▶ **Data to process**:
☆ ☆ ☆ ☆ ☆ ☆ ☆
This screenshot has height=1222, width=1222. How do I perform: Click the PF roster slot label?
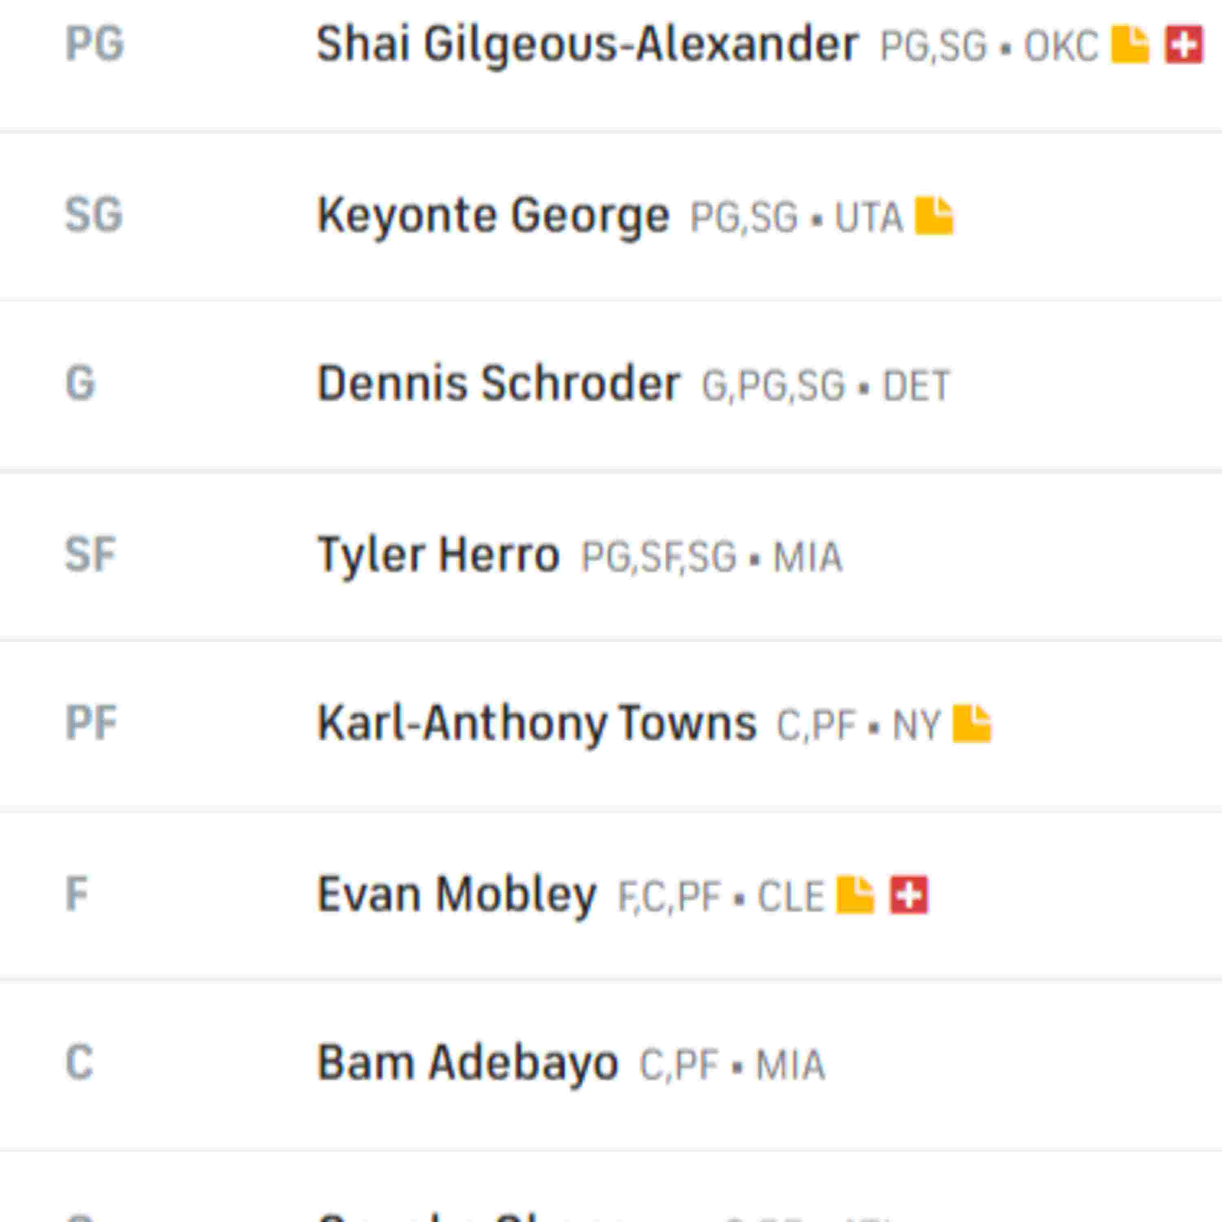click(x=91, y=723)
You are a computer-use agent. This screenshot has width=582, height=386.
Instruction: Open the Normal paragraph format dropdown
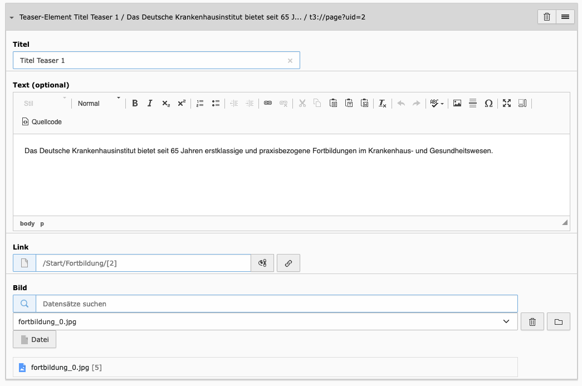[x=99, y=103]
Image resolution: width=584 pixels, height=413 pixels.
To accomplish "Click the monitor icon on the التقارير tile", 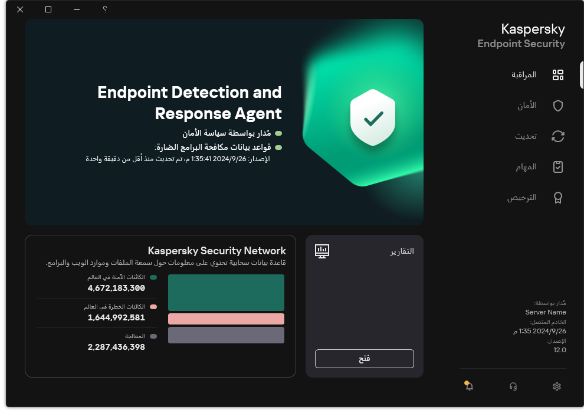I will (321, 251).
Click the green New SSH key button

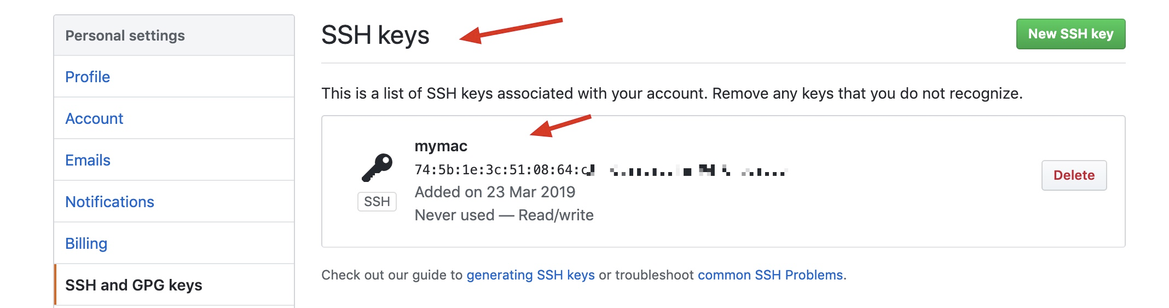1070,34
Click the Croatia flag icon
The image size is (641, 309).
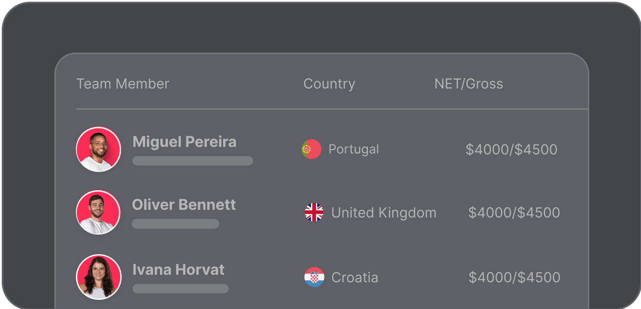coord(314,277)
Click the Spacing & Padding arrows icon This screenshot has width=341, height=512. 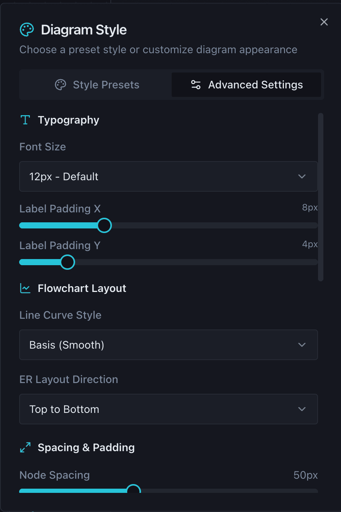click(x=25, y=447)
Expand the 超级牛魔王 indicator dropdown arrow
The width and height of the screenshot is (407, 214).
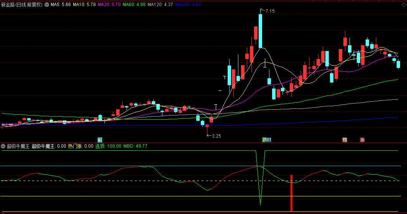[3, 146]
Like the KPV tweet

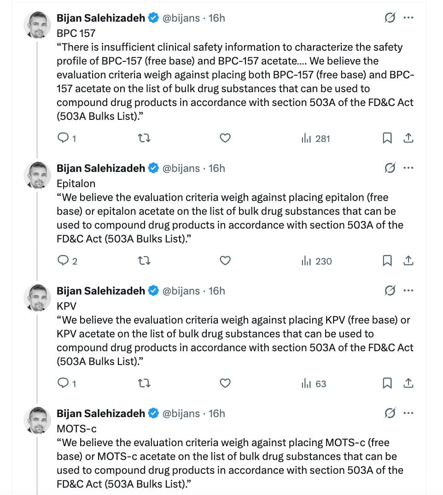[x=225, y=383]
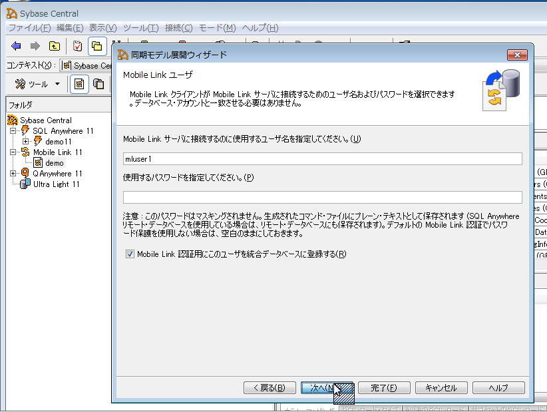Image resolution: width=547 pixels, height=412 pixels.
Task: Click the up-one-level folder icon
Action: click(54, 46)
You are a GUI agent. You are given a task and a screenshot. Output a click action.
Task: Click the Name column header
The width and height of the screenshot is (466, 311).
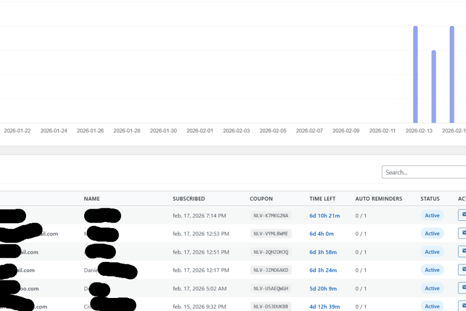pos(92,199)
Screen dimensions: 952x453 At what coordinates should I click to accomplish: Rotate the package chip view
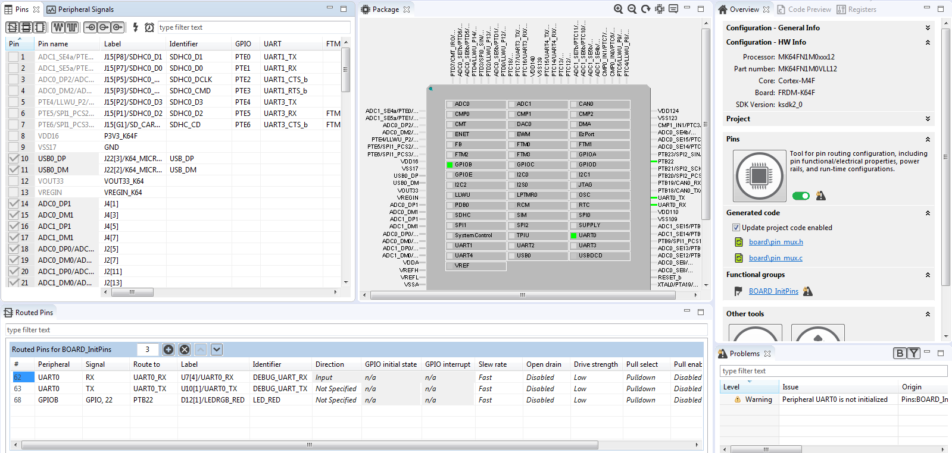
☆ ☆ ☆ ☆ ☆ ☆ ☆
▶ **Exercise aim**: Collect every line of the material above that contains the word "dropdown", and copy each such line in full.

▶ **Completed exercise**:
Instruction: Open the Normal paragraph format dropdown
Expand the 超级牛魔王 indicator dropdown arrow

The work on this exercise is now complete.